Reading text:
======

Polishing up the rocker cover at the mo and just found out that my VCIS vacuum pipe isn't even hooked up!
Its covered up with electrical.
Would anyone be able to take a quick peek under their bonnet and see what its hooked up to? Its the pipe with the broken green line on it, the bottom metal pipe at the back of the inlet manifold, it looks like its supposed to hook up to something on the driver side of the car
Also, has anyone thought of hooking up a servo to the VCIS rod, so you can turn it on at the flick of a switch? i know it wouldnt make much difference, but, you know, just cause!!
VCIS? Dont you mean VRIS (Variable Resonance Induction System)?
Variable Length Intake Manifold (VLIM) is an automobile engine manifold technology. As the name implies, VLIM can vary the length of the intake tract in order to optimize power and torque, as well as provide better fuel efficiency.
There are two main effects of variable intake geometry:
- Swirl - Variable geometry can create a beneficial air swirl pattern in the combustion chamber. The swirls help distribute the fuel and form a homogeneous air-fuel mixture which ignites without engine knocking. At low rpm, the speed of the airflow is increased by directing the air through a longer path with limited capacity (i.e., cross-sectional area), but the shorter and larger path opens when the load increases so that a greater amount of air can enter the chamber. In DOHC designs, the air paths are often connected to separate intake valves so the shorter path can be excluded by de-activating the intake valve itself.
- Pressurization - A tuned intake path can have a light pressurizing effect similar to a low-pressure supercharger due to Helmholtz resonance. However, this effect occurs only over a narrow engine speed band. A variable intake can create two or more pressurized "hot spots", increasing engine output. When the intake air speed is higher, the dynamic pressure pushing the air (and/or mixture) inside the engine is increased. The dynamic pressure is proportional to the square of the inlet air speed, so by making the passage narrower or longer the speed/dynamic pressure is increased.
Many automobile manufacturers use similar technology with different names. Another common term for this technology is Variable Resonance Induction System (VRIS).
I'm just guessing but I'd say theres no point having a switch. Bit wierd that yours isn't hooked up tho. What kind of milage are you getting and does your car feel sluggish in the higher revs?
sorry, i meant VICS, for the I4 mazda's (4 cyl.) we have to settle for Variable Inertia Charging System.
Its a little valve that opens at 4750rpm and changes the way air enters the engine.

======

Reproduce the car forum thread word for word, starting at "- Pressurization - A" and ending at "Induction System (VRIS).". The listing comes from a source unrelated to the car forum thread.

Dataset records:
======

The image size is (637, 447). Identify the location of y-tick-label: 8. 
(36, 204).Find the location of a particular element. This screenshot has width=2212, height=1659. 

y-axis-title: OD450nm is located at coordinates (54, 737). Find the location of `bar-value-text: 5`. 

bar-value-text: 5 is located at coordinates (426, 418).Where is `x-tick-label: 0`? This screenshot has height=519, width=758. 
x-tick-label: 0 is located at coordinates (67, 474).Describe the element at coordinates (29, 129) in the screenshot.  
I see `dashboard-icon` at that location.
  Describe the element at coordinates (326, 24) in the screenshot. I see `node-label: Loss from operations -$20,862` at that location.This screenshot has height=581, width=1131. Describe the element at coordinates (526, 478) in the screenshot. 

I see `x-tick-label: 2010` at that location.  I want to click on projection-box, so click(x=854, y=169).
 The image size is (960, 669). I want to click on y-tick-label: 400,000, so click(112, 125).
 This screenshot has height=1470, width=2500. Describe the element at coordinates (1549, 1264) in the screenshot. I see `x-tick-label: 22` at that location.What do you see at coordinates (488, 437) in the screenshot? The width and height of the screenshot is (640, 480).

======

Solution below:
- Pressurization - A tuned intake path can have a light pressurizing effect similar to a low-pressure supercharger due to Helmholtz resonance. However, this effect occurs only over a narrow engine speed band. A variable intake can create two or more pressurized "hot spots", increasing engine output. When the intake air speed is higher, the dynamic pressure pushing the air (and/or mixture) inside the engine is increased. The dynamic pressure is proportional to the square of the inlet air speed, so by making the passage narrower or longer the speed/dynamic pressure is increased.
Many automobile manufacturers use similar technology with different names. Another common term for this technology is Variable Resonance Induction System (VRIS).